------ DOCUMENT EXTRACT
Reports total R&D expenditures by institution and funding source (federal, state, industry, etc.). Used to show how much research funding flows to universities with the highest NRA concentrations.
Student and Exchange Visitor Information System data tracking all F-1 and M-1 visa holders. Provides current counts by country of citizenship, education level, and U.S. state. Also includes STEM-specific breakdowns at the state level. As of March 2026, China has 229,463 active student records.
H-1B LCA data from the Department of Labor covers every Labor Condition Application for H-1B visas, including employer, job title, wage, and work location. Used to understand the post-graduation employment pipeline. USAspending federal grant data shows total federal awards to each university.
Different federal surveys define citizenship groups differently. Understanding these definitions is critical to interpreting the data correctly.
The IPEDS Blind Spot: IPEDS — the most widely-cited source for higher education demographics — cannot distinguish between U.S. citizens and permanent residents (green card holders). Both are grouped into a single "U.S. citizen or permanent resident" bucket, then broken down by race/ethnicity. Only "Non-Resident Alien" (temporary visa holders) is reported separately.
This means that when IPEDS reports 60% of PhDs go to "domestic" students, that 60% includes an unknown number of green card holders and naturalized citizens who were born abroad.
| Survey | Categories | Can separate citizens from green card holders? |
|---|---|---|
| IPEDS (all surveys) |
NRA = temporary visa only. Race/ethnicity categories (Asian, White, Black, Hispanic, etc.) include BOTH citizens AND permanent residents combined. |
No |
| NSF SED | "U.S. citizen or permanent resident" vs. "Temporary visa holder." Same grouping as IPEDS. | No |
| NSF SDR |
CTZN field has 5 values: 1 = Native-born U.S. citizen 2 = Naturalized U.S. citizen (foreign-born) 3 = Permanent resident (green card) 4 = Temporary visa holder 5 = Living outside the U.S. |
Yes |
| NSF NSCG |
Same CTZN coding as SDR, plus: BTHST_TOGA = specific birth country code BTHRGN = birth region CTZDUAL = dual citizenship flag |
Yes, plus birth country |
| SEVIS / SEVP | Country of citizenship for each active F-1/M-1 record. | N/A (visa holders only) |
The SDR finding: 28% of "domestic" PhDs are foreign-born.
The 2023 Survey of Doctorate Recipients (80,143 respondents) reveals the composition of what IPEDS calls "U.S. citizen or permanent resident":
That means roughly 28% of the "domestic" PhD workforce that IPEDS counts as American (the 17.9% naturalized + 7.0% permanent resident + additional foreign-born among the native-citizen category) are actually foreign-born. Only about two-thirds of PhD holders working in the U.S. were born here.
The name-list pages on this site are built from dissertation and thesis metadata harvested directly from university digital repositories. No individual student records are accessed — only publicly available metadata from institutional repositories.
------------
• [WHAT TO PRODUCE]:
From the text on federal education data, please list every value of the CTZN field in the NSF SDR, with its code number.
------ DATASET EXCERPTS
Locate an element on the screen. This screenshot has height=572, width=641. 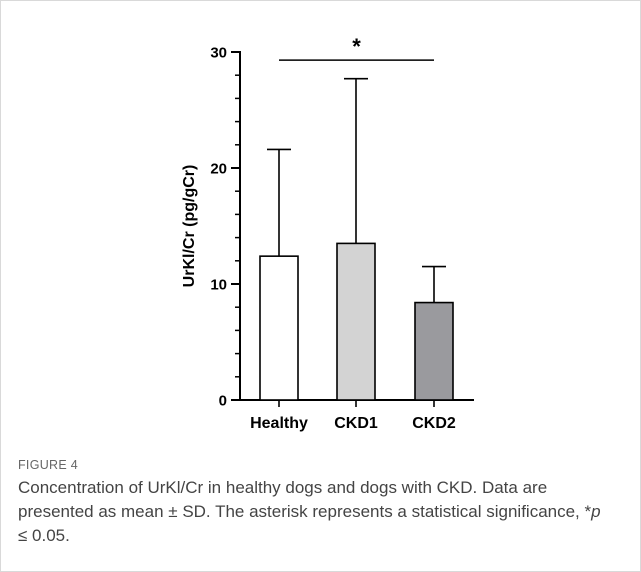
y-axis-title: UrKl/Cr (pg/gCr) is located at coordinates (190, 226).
------------
------ DATASET EXCERPTS
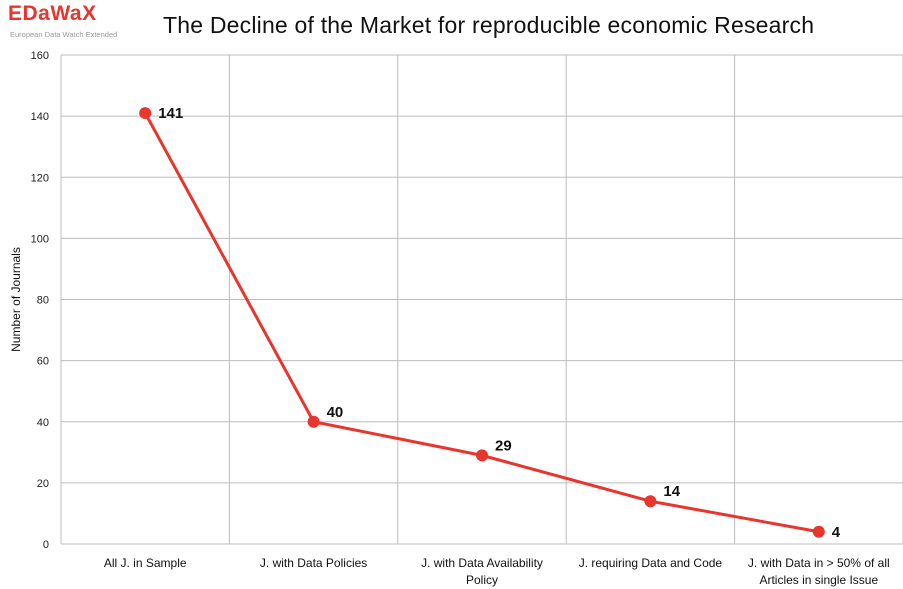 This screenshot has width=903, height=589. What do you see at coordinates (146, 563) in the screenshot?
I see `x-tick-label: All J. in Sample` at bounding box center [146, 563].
------------
• [SOLUTION TO THIS TASK]:
1 = Native-born U.S. citizen
2 = Naturalized U.S. citizen (foreign-born)
3 = Permanent resident (green card)
4 = Temporary visa holder
5 = Living outside the U.S.